The room had a red race car toddler bed with a mattress and no blankets or pillows. According to the affidavit, spit and food filled a window sill.
“When I was standing there, they were feeding the two kids inside the room chips through the bars,” said Desiree Carlson, a Springfield Meadows employee who had taken part in a routine maintenance sweep through the apartment April 8.
“As soon as I walked up, the kids came to me and tried to reach me through the gate,” Willis Mousseau, another employee, told investigators, according to the affidavit. Four days after the boys were removed, the smell of diapers and urine “was still evident,” Allais said.
The boys’ father, John K. Eckhart, 30, and his live-in girlfriend, Alayna M. Higdon, 26, were each charged Monday with two counts of unlawful imprisonment domestic violence in connection with the case.
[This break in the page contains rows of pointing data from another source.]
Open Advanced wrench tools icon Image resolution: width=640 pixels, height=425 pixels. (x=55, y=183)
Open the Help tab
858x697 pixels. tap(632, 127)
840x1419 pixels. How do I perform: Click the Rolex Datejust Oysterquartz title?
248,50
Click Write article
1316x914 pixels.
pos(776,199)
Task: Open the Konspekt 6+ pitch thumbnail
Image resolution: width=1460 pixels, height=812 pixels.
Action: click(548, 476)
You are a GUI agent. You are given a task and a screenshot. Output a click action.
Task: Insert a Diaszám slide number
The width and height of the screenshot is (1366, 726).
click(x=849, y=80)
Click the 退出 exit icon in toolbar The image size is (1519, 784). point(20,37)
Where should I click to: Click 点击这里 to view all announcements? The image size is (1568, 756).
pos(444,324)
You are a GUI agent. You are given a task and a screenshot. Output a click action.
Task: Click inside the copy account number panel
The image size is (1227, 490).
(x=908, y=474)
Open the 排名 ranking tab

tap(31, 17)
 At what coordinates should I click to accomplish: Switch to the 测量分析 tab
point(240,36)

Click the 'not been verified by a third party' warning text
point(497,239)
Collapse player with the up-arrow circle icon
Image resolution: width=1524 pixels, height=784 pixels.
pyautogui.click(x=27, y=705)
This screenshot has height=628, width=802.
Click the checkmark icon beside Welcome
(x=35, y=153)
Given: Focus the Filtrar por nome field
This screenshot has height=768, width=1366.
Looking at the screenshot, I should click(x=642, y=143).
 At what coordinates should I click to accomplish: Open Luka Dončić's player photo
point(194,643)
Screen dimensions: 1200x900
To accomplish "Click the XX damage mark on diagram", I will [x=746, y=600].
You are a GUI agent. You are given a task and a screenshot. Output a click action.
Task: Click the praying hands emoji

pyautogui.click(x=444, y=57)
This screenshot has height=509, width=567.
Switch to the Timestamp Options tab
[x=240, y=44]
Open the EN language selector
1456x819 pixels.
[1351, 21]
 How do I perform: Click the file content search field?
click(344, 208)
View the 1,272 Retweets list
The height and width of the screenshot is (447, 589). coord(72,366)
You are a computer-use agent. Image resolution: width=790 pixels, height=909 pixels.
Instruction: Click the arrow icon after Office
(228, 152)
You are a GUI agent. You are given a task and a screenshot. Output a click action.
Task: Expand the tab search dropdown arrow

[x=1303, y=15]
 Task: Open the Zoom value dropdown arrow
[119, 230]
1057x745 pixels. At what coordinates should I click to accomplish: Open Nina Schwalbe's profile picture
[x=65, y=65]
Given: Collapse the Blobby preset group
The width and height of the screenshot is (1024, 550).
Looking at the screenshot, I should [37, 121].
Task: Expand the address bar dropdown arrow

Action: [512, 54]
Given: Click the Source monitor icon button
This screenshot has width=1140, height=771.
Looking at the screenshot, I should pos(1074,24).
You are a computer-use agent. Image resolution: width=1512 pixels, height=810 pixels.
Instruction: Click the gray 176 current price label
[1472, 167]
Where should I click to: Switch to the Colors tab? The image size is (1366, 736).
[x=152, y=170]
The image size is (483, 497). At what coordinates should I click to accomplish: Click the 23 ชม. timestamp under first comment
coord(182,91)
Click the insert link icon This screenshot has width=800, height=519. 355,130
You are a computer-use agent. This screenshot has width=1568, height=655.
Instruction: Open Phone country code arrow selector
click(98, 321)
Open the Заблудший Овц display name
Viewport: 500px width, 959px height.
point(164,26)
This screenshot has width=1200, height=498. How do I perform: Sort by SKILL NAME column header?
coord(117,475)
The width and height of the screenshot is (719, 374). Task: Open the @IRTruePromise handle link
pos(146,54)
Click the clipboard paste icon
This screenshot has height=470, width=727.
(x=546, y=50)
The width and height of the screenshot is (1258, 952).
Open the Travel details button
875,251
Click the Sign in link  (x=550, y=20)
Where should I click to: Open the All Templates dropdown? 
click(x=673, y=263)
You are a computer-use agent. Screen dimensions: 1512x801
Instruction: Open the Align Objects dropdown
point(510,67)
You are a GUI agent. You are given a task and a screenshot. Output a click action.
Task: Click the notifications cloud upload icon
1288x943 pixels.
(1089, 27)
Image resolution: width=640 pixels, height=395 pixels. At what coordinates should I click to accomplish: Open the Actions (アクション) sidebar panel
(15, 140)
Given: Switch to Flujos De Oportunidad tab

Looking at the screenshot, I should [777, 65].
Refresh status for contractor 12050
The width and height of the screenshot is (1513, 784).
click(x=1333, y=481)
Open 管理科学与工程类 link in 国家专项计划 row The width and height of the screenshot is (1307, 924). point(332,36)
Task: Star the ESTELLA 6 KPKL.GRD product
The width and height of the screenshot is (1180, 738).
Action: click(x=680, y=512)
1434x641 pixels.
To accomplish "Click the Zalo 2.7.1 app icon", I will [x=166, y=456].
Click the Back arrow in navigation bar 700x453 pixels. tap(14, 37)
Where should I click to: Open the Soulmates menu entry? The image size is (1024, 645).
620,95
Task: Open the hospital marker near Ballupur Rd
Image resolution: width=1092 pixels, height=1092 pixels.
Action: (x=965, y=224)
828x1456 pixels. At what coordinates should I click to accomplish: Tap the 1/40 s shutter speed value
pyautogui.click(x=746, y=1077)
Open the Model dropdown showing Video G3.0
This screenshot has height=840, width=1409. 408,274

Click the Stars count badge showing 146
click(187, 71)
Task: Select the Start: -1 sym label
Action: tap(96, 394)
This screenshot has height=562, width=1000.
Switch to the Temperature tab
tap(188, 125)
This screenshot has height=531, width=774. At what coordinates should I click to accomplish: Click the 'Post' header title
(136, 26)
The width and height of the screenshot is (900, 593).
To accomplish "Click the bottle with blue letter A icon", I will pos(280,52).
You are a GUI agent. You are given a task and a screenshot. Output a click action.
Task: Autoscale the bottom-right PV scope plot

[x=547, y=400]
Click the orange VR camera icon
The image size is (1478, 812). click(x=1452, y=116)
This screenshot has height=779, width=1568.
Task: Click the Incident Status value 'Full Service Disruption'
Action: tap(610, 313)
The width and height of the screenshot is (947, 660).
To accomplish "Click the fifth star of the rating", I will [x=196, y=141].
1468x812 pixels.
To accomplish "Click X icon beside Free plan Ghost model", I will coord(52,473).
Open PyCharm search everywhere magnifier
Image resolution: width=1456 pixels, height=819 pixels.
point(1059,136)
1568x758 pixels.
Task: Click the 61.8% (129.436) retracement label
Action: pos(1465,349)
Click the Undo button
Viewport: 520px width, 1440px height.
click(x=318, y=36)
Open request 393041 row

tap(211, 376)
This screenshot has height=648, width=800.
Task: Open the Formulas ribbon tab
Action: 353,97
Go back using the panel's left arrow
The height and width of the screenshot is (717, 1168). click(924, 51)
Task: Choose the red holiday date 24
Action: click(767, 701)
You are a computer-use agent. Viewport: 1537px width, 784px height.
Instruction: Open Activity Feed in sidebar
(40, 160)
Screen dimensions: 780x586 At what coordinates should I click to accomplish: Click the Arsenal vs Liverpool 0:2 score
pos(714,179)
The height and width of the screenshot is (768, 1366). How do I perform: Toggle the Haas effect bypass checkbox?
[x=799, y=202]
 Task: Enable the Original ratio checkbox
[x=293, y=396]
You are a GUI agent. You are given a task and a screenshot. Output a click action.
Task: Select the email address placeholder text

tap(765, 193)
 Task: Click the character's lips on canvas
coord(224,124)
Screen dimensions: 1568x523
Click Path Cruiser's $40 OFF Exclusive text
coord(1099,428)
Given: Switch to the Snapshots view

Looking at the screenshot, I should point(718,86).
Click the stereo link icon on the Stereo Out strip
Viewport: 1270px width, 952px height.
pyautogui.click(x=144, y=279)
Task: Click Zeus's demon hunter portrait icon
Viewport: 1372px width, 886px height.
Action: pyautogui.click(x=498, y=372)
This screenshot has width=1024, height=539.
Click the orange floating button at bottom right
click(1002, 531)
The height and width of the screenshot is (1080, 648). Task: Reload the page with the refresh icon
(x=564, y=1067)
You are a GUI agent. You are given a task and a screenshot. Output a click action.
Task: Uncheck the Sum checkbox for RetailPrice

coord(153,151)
The crime, a class C felony, carries a minimum sentencing range of one to three months in jail.
Clark County Deputy Prosecutor Rachael Probstfield filed two aggravating factors on the charges: First, she alleges that the crimes were committed with “deliberate cruelty;” second, that they were perpetrated against victims who were “particularly vulnerable or incapable of resistance.”
The aggravating factors could allow a judge to give an exceptional sentence if they are convicted; the maximum punishment for the crime with the aggravating factors is five years in prison.
Eckhart and Higdon, who have no criminal records, will be arraigned April 27.
Court documents alleged the couple imprisoned the boys from Oct. 1 to April 12.
Higdon and Eckhart were booked in the Clark County Jail; Higdon has been released after posting bail, and Eckhart was still in custody Tuesday afternoon.
The boys have been placed in the care of Child Protective Services, as were the pair’s other boys, ages 9 and 11 months old.
A hearing is set for Thursday in Clark County Superior Court to decide the children’s temporary placement. The autistic boys’ biological mother, Jona Bronson of Tillamook, Ore., has said she’s seeking to have them placed with her.
Asked about Eckhart and Higdon, Allais said, “They might possibly just be overwhelmed by the disabilities.”